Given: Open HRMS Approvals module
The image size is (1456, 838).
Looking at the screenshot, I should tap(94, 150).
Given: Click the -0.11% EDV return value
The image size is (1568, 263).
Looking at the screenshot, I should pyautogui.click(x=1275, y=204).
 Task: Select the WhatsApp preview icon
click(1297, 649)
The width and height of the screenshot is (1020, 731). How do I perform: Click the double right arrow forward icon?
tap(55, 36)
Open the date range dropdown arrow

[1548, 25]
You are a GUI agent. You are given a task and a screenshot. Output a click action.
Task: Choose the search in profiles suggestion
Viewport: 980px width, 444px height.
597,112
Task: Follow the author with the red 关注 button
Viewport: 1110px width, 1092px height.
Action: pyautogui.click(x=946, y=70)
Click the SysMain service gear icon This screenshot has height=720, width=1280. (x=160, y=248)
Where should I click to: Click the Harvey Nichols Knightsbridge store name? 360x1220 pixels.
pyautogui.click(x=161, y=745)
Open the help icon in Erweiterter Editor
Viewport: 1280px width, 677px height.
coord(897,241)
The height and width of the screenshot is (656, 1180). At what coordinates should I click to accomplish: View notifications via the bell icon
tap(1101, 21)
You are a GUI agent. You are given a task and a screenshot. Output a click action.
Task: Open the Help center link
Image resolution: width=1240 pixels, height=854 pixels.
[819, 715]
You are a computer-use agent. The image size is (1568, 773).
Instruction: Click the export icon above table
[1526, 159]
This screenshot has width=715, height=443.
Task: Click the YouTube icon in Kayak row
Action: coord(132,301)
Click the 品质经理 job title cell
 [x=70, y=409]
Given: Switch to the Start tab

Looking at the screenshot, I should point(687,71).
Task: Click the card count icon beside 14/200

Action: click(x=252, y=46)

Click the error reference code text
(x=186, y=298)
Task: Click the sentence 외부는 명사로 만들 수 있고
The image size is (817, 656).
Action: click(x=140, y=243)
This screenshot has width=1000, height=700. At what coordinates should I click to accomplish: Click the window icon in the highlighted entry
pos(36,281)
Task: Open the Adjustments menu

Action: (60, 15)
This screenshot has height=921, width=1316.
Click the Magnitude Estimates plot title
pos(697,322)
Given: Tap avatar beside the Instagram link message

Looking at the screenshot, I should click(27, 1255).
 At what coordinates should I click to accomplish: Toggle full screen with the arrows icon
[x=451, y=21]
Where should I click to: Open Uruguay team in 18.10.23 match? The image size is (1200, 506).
_____
REQUIRED ACTION =>
Return the material above in full, word for word.

ANSWER TO THE PROBLEM =>
Given: Open HRMS Approvals module
The image size is (1456, 838).
Looking at the screenshot, I should tap(94, 150).
Given: Click the -0.11% EDV return value
The image size is (1568, 263).
Looking at the screenshot, I should pyautogui.click(x=1275, y=204).
 Task: Select the WhatsApp preview icon
click(1297, 649)
The width and height of the screenshot is (1020, 731). How do I perform: Click the double right arrow forward icon?
tap(55, 36)
Open the date range dropdown arrow

[1548, 25]
You are a GUI agent. You are given a task and a screenshot. Output a click action.
Task: Choose the search in profiles suggestion
Viewport: 980px width, 444px height.
597,112
Task: Follow the author with the red 关注 button
Viewport: 1110px width, 1092px height.
Action: pyautogui.click(x=946, y=70)
Click the SysMain service gear icon This screenshot has height=720, width=1280. (x=160, y=248)
Where should I click to: Click the Harvey Nichols Knightsbridge store name? 360x1220 pixels.
pyautogui.click(x=161, y=745)
Open the help icon in Erweiterter Editor
Viewport: 1280px width, 677px height.
coord(897,241)
The height and width of the screenshot is (656, 1180). At what coordinates should I click to accomplish: View notifications via the bell icon
tap(1101, 21)
You are a GUI agent. You are given a task and a screenshot. Output a click action.
Task: Open the Help center link
Image resolution: width=1240 pixels, height=854 pixels.
[819, 715]
You are a computer-use agent. The image size is (1568, 773).
Instruction: Click the export icon above table
[1526, 159]
This screenshot has width=715, height=443.
Task: Click the YouTube icon in Kayak row
Action: coord(132,301)
Click the 品质经理 job title cell
 [x=70, y=409]
Given: Switch to the Start tab

Looking at the screenshot, I should point(687,71).
Task: Click the card count icon beside 14/200

Action: click(x=252, y=46)

Click the error reference code text
(x=186, y=298)
Task: Click the sentence 외부는 명사로 만들 수 있고
The image size is (817, 656).
Action: click(x=140, y=243)
This screenshot has width=1000, height=700. At what coordinates should I click to accomplish: Click the window icon in the highlighted entry
pos(36,281)
Task: Open the Adjustments menu

Action: (60, 15)
This screenshot has height=921, width=1316.
Click the Magnitude Estimates plot title
pos(697,322)
Given: Tap avatar beside the Instagram link message

Looking at the screenshot, I should click(27, 1255).
 At what coordinates should I click to accomplish: Toggle full screen with the arrows icon
[x=451, y=21]
Where should I click to: Open Uruguay team in 18.10.23 match? The image size is (1200, 506).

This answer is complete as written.